Волобой сдержанно вздохнул, посмотрел на карту Маньчжурии, на извилистую линию фронта, куда вышли передовые подвижные отряды. Красные клинья, обозначавшие наступающие войска, воткнулись в разлившиеся реки со взорванными мостами и широкими поймами, в озера и болота, превратившиеся в непроходимые моря. Как же в таких условиях преследовать и разоружать японцев?
Словно бы угадав мысли Волобоя, Державин изложил план командования. Десантные отряды отправятся к жизненным центрам Маньчжурии воздушным путем — захватят железнодорожные узлы, аэродромы, морские порты, разоружат тыловые гарнизоны, штабы войсковых объединений. Такие десанты будут высажены в Чанчуне, Дальнем, Порт-Артуре и многих других местах[25].
Затем генерал подошел к главному. Оказалось, доставка горючего в бригаду — дело лишь попутное. Сейчас надлежит погрузить в самолеты батальон автоматчиков и лететь в Мукден — старую столицу Маньчжурии.

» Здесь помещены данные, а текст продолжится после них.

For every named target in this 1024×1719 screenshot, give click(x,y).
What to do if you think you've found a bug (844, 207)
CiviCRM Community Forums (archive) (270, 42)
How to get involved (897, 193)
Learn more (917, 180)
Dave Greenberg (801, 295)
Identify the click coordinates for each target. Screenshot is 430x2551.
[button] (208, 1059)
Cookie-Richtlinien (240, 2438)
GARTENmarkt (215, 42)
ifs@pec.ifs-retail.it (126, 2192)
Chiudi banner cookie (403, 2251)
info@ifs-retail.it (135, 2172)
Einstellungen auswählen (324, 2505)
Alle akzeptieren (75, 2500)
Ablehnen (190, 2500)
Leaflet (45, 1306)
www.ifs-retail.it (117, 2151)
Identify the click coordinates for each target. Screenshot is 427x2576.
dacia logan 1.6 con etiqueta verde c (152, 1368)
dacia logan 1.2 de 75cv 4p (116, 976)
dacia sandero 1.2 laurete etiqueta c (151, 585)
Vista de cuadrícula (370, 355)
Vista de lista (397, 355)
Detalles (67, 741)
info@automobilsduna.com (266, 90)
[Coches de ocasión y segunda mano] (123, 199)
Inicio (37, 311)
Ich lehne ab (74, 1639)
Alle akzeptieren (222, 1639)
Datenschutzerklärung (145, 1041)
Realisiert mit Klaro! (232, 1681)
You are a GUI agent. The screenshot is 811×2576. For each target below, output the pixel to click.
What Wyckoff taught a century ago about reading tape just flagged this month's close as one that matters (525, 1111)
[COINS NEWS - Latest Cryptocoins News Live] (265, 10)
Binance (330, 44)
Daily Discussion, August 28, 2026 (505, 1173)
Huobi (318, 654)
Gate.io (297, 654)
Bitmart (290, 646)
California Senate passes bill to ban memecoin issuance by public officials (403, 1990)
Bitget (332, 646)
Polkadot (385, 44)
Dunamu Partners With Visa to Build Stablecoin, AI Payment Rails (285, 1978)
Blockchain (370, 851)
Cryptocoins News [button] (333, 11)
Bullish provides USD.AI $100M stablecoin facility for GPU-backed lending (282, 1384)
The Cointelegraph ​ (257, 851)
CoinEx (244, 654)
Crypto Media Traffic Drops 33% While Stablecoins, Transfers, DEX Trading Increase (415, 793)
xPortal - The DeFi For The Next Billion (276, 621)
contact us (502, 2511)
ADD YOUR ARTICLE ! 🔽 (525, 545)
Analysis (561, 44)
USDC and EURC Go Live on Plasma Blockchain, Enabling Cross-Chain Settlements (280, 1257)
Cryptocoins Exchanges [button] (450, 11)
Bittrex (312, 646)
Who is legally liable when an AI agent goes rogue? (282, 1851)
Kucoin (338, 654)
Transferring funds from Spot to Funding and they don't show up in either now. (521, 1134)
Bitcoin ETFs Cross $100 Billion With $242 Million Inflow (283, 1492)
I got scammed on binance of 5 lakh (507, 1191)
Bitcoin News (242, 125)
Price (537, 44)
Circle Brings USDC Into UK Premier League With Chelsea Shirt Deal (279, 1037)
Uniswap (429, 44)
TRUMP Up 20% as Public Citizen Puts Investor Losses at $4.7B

Там стоит штаб 3-го фронта Квантунской армии. Как японцы встретят наш штурмовой отряд — неизвестно. На обращение Малиновского не отвечают и гарантий на перелет не дают. Но что делать? Надо же в конце концов выяснить, чем они дышат. Если встретят в штыки, десант займет круговую оборону. Авиация прикроет сверху. Сутки надо продержаться. А завтра к Мукдену должна подойти танковая бригада Жилина.
— Прошу построить батальон, — приказал Державин.
Пока шло построение, инструктаж, подготовка к вылету, Державин, прохаживаясь у самолетов, расспрашивал Викентия Ивановича о последних боях, о новостях из дому, о гибели Ветрова, которого знал еще по боям на Халхин-Голе.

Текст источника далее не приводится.